*** Opening MATERIAL FOR THIS EXERCISE ***
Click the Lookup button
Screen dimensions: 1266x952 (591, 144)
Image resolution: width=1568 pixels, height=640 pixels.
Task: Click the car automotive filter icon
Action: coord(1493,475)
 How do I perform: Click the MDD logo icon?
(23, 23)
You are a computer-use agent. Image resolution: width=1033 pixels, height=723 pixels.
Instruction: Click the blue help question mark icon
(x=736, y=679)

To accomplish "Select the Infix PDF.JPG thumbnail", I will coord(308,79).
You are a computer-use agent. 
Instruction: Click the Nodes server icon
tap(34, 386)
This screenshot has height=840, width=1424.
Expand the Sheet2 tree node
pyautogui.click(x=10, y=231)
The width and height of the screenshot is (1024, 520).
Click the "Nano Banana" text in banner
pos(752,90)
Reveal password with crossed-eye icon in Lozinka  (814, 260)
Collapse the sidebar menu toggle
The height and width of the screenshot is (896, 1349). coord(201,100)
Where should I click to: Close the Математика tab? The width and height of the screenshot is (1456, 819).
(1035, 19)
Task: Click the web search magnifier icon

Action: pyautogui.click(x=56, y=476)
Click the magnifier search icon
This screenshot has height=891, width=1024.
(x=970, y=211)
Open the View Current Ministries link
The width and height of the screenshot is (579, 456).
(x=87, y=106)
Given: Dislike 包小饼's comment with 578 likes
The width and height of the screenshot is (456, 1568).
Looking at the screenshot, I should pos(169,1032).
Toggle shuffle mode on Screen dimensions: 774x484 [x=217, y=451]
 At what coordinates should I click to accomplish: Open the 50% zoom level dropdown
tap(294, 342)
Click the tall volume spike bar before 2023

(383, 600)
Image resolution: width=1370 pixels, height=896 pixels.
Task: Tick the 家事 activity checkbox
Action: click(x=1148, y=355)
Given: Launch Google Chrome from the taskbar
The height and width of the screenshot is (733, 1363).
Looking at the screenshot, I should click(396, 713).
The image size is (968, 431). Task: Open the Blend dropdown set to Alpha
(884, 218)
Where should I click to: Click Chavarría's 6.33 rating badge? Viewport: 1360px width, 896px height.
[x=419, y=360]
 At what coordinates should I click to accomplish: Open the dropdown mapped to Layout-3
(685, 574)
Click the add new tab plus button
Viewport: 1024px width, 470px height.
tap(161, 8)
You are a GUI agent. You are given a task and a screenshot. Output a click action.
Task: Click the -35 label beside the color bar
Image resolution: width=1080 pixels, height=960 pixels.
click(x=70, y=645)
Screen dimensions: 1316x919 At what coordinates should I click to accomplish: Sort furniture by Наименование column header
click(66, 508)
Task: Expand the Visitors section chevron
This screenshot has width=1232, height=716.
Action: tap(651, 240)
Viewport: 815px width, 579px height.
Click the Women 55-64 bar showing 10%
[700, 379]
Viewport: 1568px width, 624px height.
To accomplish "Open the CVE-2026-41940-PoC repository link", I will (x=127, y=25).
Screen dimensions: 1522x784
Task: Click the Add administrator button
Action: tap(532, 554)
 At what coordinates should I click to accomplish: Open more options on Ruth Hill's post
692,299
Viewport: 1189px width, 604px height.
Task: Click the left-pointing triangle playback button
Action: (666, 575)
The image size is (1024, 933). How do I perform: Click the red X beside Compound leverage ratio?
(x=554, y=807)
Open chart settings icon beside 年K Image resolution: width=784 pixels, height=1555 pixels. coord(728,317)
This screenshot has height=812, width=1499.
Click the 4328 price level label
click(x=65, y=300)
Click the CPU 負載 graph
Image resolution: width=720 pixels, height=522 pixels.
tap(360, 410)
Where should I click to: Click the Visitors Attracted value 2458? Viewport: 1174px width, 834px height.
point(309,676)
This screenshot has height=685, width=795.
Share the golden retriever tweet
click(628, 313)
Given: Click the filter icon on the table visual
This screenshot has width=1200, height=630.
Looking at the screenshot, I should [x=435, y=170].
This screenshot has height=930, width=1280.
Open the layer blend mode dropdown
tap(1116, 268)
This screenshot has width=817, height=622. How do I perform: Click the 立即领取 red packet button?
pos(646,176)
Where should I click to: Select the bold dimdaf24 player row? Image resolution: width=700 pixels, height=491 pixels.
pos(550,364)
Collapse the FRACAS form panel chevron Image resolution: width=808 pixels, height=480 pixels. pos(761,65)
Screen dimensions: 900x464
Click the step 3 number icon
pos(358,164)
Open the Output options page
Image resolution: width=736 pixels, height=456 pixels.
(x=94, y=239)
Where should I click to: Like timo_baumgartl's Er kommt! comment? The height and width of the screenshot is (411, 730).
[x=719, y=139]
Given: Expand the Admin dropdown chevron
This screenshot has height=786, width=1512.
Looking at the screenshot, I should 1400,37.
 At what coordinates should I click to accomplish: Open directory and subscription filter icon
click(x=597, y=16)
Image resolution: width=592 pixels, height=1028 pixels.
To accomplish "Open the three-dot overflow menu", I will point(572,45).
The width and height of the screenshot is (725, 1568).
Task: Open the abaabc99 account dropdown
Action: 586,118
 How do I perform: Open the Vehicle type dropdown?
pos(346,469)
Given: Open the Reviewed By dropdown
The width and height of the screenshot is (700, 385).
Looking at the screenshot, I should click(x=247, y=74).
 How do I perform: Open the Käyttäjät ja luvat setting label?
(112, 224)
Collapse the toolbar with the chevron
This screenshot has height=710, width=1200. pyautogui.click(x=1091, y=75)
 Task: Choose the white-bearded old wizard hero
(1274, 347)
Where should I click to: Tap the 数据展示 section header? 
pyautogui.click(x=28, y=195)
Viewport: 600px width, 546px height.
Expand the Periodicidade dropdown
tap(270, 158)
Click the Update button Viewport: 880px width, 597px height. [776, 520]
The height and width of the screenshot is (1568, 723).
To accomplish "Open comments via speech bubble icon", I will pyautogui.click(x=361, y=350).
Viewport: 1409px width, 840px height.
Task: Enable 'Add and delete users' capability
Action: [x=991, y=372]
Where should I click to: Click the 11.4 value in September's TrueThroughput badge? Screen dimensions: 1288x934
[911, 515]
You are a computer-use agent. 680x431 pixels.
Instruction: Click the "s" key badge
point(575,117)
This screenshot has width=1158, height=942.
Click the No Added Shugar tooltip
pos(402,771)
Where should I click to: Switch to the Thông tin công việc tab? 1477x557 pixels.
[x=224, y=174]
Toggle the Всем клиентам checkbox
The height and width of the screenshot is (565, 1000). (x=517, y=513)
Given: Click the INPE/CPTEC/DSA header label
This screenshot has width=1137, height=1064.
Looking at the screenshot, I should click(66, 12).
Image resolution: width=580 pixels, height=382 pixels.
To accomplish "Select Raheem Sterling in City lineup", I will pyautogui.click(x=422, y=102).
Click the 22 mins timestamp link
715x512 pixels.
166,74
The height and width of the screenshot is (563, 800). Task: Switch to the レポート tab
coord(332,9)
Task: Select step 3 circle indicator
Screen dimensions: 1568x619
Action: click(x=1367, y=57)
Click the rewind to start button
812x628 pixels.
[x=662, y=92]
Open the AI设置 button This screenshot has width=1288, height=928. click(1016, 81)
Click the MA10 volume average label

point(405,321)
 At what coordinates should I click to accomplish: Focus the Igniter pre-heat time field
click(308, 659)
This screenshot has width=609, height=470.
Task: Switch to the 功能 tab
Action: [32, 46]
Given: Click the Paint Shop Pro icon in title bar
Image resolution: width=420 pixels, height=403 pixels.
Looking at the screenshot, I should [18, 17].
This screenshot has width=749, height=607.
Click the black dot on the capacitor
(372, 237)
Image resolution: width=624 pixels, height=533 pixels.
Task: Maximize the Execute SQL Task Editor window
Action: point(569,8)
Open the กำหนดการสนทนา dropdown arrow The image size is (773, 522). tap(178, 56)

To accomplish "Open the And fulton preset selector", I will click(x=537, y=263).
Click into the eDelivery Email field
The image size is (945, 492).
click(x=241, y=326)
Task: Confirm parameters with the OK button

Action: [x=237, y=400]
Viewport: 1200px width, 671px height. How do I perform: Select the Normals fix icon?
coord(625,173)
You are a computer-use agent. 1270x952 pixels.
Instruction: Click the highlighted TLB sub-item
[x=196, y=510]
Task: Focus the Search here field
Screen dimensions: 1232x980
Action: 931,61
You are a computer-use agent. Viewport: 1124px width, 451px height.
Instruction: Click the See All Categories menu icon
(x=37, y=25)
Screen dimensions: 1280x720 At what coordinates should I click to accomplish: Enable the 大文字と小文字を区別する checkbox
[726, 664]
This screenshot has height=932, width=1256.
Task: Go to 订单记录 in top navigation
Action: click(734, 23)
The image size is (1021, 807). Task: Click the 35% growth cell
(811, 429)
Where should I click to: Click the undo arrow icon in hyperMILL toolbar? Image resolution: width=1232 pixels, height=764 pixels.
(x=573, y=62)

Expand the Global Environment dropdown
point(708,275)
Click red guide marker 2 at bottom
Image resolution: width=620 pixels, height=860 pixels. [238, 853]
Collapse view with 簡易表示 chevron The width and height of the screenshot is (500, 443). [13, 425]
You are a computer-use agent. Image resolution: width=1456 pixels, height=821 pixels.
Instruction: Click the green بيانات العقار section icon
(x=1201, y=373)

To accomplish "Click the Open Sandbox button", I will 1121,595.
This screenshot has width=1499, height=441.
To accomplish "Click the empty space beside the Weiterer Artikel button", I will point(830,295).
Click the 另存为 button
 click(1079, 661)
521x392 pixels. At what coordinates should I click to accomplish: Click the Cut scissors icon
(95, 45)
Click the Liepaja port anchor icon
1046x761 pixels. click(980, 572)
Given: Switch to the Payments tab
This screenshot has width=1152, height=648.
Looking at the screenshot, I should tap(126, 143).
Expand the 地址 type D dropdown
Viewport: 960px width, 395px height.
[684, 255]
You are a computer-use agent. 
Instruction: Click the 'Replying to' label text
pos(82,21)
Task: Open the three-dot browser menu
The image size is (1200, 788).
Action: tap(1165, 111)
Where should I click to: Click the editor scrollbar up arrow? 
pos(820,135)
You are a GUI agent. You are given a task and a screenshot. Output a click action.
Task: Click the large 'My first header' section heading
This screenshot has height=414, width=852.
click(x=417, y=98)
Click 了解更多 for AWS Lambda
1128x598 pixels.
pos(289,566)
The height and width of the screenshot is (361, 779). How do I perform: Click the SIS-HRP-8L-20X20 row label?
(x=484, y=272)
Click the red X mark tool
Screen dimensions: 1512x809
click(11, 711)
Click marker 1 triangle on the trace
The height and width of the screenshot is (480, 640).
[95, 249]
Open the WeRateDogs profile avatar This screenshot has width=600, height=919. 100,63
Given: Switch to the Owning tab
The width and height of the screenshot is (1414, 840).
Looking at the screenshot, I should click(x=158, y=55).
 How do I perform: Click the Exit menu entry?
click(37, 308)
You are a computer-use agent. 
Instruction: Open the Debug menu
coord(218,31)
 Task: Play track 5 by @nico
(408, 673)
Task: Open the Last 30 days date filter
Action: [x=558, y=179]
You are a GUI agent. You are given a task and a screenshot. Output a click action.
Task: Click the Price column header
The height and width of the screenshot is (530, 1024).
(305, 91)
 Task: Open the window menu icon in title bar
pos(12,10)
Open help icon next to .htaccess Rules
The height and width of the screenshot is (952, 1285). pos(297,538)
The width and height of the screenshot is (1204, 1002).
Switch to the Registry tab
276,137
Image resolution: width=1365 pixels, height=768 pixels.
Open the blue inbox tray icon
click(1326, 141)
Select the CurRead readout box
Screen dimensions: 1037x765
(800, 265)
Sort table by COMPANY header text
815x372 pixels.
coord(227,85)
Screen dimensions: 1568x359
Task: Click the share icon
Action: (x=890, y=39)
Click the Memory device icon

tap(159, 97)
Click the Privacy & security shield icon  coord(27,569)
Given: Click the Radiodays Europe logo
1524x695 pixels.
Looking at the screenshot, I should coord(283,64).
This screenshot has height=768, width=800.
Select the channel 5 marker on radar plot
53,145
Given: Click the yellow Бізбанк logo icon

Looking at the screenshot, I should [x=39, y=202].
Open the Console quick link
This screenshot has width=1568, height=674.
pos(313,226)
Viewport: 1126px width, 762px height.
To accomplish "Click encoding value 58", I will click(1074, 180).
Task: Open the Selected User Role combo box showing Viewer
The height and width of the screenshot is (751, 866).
*** Closing MATERIAL FOR THIS EXERCISE ***
▶ [YOUR ASSIGNMENT]:
Show the lines of the entries that include the string "computer", copying each in full.

▶ [SOLUTION FOR THIS EXERCISE]:
You are a computer-use agent. Image resolution: width=1033 pixels, height=723 pixels.
You are a computer-use agent. 
You are a computer-use agent. 680x431 pixels.
You are a computer-use agent. 1270x952 pixels.
You are a computer-use agent. Viewport: 1124px width, 451px height.
You are a computer-use agent. Image resolution: width=1456 pixels, height=821 pixels.
You are a computer-use agent. 
You are a computer-use agent. 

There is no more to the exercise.